## Semantic diversity

According to recent studies (Tevet and Berant, 2021; Stasaski and Hearst, 2022), just lexical-level evaluation metrics often fail to capture semantic diversity, since texts including similar words can have different semantics and texts with different words can have similar semantics (Yarats and Lewis, 2018).

We tackle this problem by transforming sentences into semantically meaningful sentence embeddings using Sentence-BERT (Reimers and Gurevych, 2019).

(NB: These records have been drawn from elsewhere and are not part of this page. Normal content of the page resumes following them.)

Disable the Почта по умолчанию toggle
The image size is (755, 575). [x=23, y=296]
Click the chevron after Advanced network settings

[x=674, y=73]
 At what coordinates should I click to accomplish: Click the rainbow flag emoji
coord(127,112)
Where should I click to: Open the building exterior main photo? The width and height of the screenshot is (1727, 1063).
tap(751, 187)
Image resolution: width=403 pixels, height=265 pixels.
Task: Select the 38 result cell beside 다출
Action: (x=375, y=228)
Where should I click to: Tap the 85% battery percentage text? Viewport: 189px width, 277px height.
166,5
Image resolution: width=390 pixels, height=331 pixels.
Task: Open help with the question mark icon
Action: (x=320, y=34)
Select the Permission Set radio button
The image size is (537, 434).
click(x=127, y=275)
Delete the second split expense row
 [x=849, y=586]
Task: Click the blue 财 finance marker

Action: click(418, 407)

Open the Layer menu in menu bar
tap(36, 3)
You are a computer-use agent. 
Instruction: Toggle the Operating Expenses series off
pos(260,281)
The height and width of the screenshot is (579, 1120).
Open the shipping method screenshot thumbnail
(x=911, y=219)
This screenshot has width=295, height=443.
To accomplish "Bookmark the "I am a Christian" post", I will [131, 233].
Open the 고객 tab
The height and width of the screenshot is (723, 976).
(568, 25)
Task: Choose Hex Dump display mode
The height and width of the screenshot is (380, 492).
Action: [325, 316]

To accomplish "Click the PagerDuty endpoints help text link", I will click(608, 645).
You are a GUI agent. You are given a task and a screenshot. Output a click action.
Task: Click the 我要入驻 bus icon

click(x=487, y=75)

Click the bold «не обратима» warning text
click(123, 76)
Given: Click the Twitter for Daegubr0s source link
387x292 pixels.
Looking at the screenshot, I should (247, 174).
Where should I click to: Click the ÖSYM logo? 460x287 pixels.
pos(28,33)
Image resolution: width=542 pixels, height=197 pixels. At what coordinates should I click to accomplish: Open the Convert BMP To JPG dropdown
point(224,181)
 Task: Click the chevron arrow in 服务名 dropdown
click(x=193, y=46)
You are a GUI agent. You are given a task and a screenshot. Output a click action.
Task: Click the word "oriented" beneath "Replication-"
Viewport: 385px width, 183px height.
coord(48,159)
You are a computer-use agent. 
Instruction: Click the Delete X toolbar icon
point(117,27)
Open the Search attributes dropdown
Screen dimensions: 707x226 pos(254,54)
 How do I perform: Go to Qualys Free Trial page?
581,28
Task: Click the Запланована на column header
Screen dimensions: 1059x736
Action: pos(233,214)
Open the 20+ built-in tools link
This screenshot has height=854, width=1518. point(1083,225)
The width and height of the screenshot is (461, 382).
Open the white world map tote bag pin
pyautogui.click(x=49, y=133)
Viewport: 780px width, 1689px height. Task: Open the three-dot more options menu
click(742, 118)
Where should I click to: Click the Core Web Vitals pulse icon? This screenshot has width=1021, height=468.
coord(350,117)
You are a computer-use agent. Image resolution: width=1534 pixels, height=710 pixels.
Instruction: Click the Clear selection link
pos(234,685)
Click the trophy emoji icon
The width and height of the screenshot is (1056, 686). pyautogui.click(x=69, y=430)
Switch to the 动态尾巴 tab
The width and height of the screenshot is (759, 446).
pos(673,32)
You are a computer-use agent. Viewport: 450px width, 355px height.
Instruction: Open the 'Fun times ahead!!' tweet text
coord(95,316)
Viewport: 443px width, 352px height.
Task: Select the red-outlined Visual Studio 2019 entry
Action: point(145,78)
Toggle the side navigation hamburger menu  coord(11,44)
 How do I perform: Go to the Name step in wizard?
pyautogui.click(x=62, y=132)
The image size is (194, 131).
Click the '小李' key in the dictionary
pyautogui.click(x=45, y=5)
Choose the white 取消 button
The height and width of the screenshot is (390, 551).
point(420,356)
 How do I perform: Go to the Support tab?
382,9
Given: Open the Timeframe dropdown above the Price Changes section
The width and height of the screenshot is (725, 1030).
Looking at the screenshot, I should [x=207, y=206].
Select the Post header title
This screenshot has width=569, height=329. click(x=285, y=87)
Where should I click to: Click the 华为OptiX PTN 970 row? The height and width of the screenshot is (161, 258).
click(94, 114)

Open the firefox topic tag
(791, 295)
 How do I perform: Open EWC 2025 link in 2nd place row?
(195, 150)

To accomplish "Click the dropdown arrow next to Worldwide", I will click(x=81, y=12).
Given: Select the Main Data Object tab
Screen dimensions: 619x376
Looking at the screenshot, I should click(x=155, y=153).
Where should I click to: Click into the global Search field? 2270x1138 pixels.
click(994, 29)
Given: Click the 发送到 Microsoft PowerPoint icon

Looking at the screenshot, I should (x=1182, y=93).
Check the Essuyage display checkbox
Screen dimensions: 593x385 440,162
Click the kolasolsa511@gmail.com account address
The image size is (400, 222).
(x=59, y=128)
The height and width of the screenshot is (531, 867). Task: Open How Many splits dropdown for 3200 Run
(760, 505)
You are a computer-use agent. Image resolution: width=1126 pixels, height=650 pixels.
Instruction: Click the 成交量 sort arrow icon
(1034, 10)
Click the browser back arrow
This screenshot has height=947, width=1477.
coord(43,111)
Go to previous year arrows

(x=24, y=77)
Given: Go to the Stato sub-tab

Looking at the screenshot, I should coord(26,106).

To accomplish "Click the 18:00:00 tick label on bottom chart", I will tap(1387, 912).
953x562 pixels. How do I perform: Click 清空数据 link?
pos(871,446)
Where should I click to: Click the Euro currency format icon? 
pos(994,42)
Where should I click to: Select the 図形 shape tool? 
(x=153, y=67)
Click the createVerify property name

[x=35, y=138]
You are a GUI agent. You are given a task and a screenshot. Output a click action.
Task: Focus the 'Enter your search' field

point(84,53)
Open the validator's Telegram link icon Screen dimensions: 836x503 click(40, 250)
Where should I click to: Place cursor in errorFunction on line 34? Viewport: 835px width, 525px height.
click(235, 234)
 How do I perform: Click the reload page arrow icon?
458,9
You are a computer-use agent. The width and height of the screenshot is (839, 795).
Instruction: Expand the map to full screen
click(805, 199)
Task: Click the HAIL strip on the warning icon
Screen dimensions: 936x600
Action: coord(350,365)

We quantify semantic diversity as the dispersion of sentence embeddings over the semantic space. The dispersion is measured by either the average pairwise cosine-distance of all embedding vectors (D_sem_p) or the mean cosine distance of each embedding vector to the centroid
(D_sem_c).


In [1]:
from sentence_transformers import SentenceTransformer
import numpy as np
from scipy.spatial.distance import cosine

def calculate_semantic_diversity(texts, measure='average'):
    """
    Calculate semantic diversity for a set of texts.
    
    Parameters:
    - texts (list of str): The set of texts to be evaluated.
    - measure (str): Type of semantic diversity measure: 'average' for average pairwise distance,
                     or 'centroid' for distance to centroid.
                     
    Returns:
    - float: The semantic diversity score.
    """
    # Load the pre-trained Sentence-BERT model
    model = SentenceTransformer('all-MiniLM-L6-v2')
    
    # Convert texts into embeddings
    embeddings = model.encode(texts)
    
    # Calculate semantic diversity based on the specified measure
    if measure == 'average':
        # Calculate average pairwise cosine distance
        distances = []
        for i in range(len(embeddings)):
            for j in range(i + 1, len(embeddings)):
                distance = cosine(embeddings[i], embeddings[j])
                distances.append(distance)
        semantic_diversity = np.mean(distances)
    elif measure == 'centroid':
        # Calculate mean cosine distance from each embedding to the centroid
        centroid = np.mean(embeddings, axis=0)
        distances = [cosine(embedding, centroid) for embedding in embeddings]
        semantic_diversity = np.mean(distances)
    else:
        raise ValueError("Measure must be 'average' or 'centroid'")
    
    return semantic_diversity


  from .autonotebook import tqdm as notebook_tqdm


In [4]:

# Example text 
#PROMPT: Generate a Story about love.
#gpt3.5
file_path1 = "/Users/Vas/Documents/Coding_Projects/BA_Experiment_Tests/Metrics/sample1.txt"
#gpt4
file_path2 = "/Users/Vas/Documents/Coding_Projects/BA_Experiment_Tests/Metrics/sample2.txt"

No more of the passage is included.